• Problem requirements:
Please copy the material word for word, starting at the line that contains "The height and width of the screenshot is (133, 181)." and ending at the line that contains "Looking at the screenshot, I should click(x=319, y=98).".

** start Records for this task **

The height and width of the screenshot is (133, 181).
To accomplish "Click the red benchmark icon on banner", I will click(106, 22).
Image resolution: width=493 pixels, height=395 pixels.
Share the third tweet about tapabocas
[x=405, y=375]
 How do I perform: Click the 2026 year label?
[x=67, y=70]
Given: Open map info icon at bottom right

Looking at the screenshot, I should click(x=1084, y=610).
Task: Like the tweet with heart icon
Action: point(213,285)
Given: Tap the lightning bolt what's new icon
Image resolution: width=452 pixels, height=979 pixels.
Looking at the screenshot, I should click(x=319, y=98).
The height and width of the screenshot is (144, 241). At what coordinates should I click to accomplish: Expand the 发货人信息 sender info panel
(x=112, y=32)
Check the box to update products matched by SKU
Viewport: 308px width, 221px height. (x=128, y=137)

** end Records for this task **
** start Records for this task **

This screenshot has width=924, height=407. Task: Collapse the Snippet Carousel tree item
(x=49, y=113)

** end Records for this task **

• Solution to the exercise:
The height and width of the screenshot is (133, 181).
To accomplish "Click the red benchmark icon on banner", I will click(106, 22).
Image resolution: width=493 pixels, height=395 pixels.
Share the third tweet about tapabocas
[x=405, y=375]
 How do I perform: Click the 2026 year label?
[x=67, y=70]
Given: Open map info icon at bottom right

Looking at the screenshot, I should click(x=1084, y=610).
Task: Like the tweet with heart icon
Action: point(213,285)
Given: Tap the lightning bolt what's new icon
Image resolution: width=452 pixels, height=979 pixels.
Looking at the screenshot, I should click(x=319, y=98).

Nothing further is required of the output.